Recently, we built a Supermicro Workstation 7047GR-TRF configuration. I am revising the system configuration to update the parts to get a comparable overview:
Supermicro Workstation 5037A-i - $580
Xeon E5-2643 v2 (fastest available) - $1552
Memory (4GB/ECC/DDR3-1866 x 4) - $240
Firepro W8000 (x2) - $2560
Intel SSD 910 400GB - $2000
Windows 8.1 Pro - $140
Others Accessories - $100
Total - $7,172
The base system will be pretty much high vs the $3,999 cost
In another comparison
Supermicro Workstation 5037A-i - $580
Xeon E5-2697 v2 - $2750
Memory (16GB/ECC/DDR3-1866 x 4) - $840
Firepro W9000 (x2) - $6800
Intel SSD 910 800GB - $4000
Windows 8.1 Pro - $140
Others Accessories - $100
Total - $15210
The configured system is still pretty high compared to $9599 from Apple pricing
Although specifications cannot be matched one is to one, I believe that the Windows workstation can be reduced in pricing by changing the Intel PCIe SSD and GPU to avoid using the top of the line products.
For example, using the following
Supermicro Workstation 5037A-i - $580
Xeon E5-2697 v2 - $2750
Memory (16GB/ECC/DDR3-1866 x 4) - $840
Quadro K5000 (x2) - $3200
Intel SSD DC S3700 200GB - $500
Windows 8.1 Pro - $140
Others Accessories - $100
Total - $8110
The configured Mac Pro is $8119 for the 256GB Storage and Dual D500.
So I guess the configuration will depend on the system.
For us though, we have found a more cost efficient alternative by buying a Supermicro 7047GR-TRF dual Intel Xeon socket and not using the top of the line for everything.
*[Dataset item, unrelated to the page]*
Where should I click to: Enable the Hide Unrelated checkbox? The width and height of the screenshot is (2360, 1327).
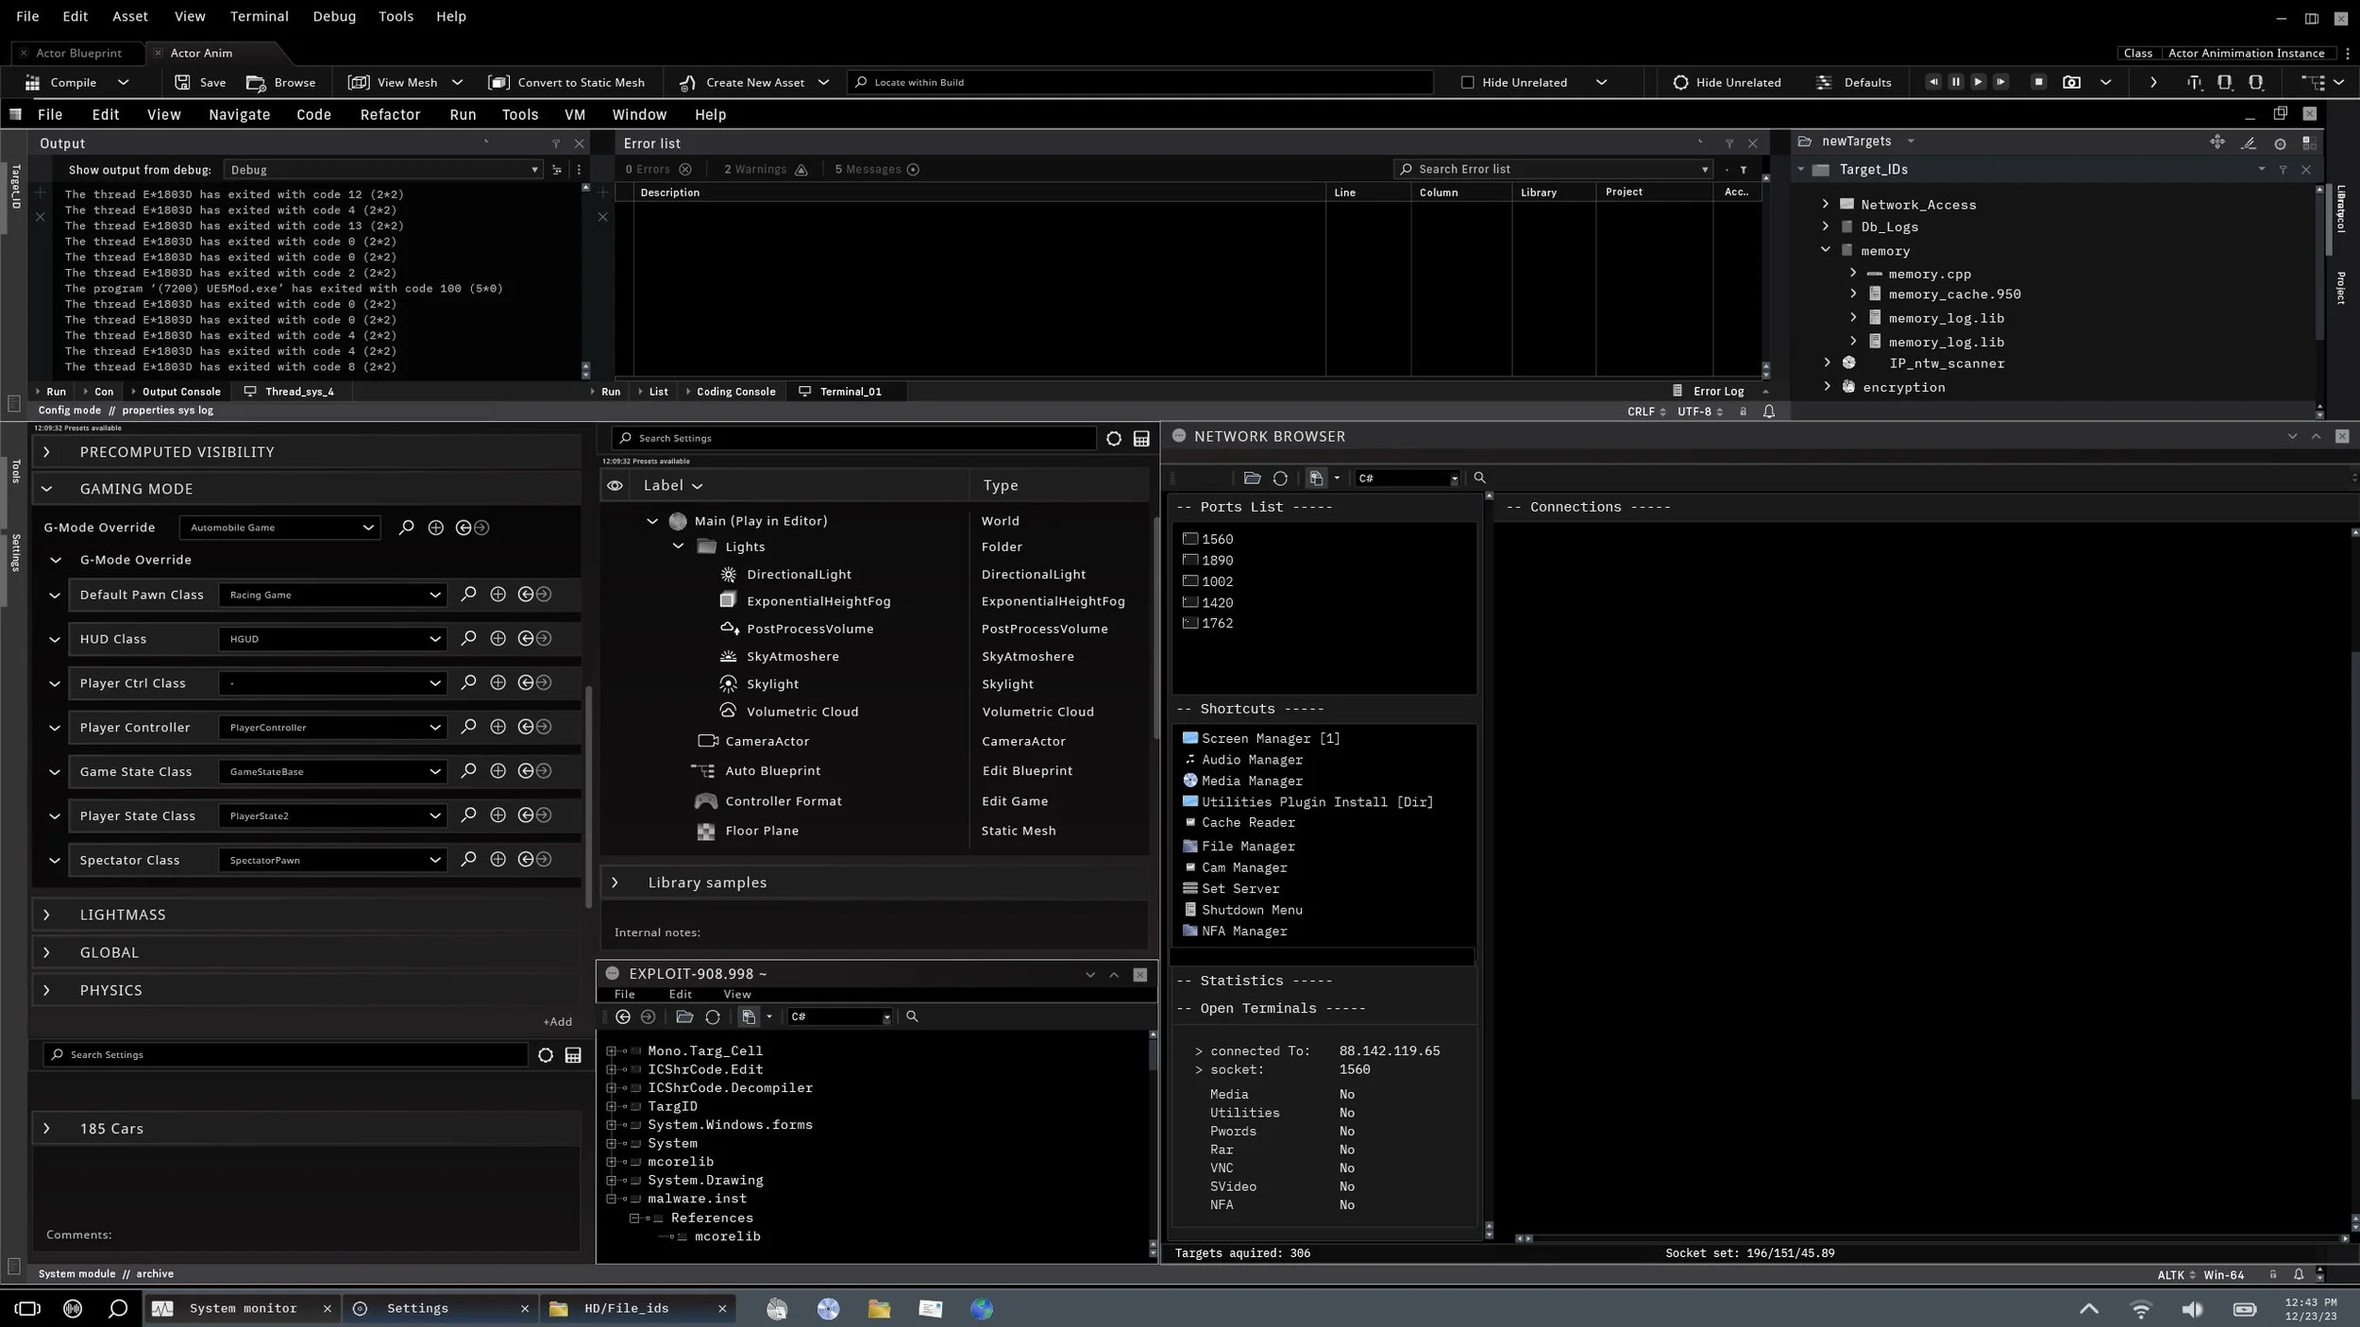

But we are able to achieve 12 cores 2GHz, 64GB RAM, Nvidia K4000 for Display, Dual GTX680 GPU for compute, 8Gb FC Celerity HBA for around $5,000.00.
It will really depend on the applications to be used at the end. For us though, most of the applications are available in Windows and Linux configurations will limited Mac exclusivity so the PC solution is economical for us.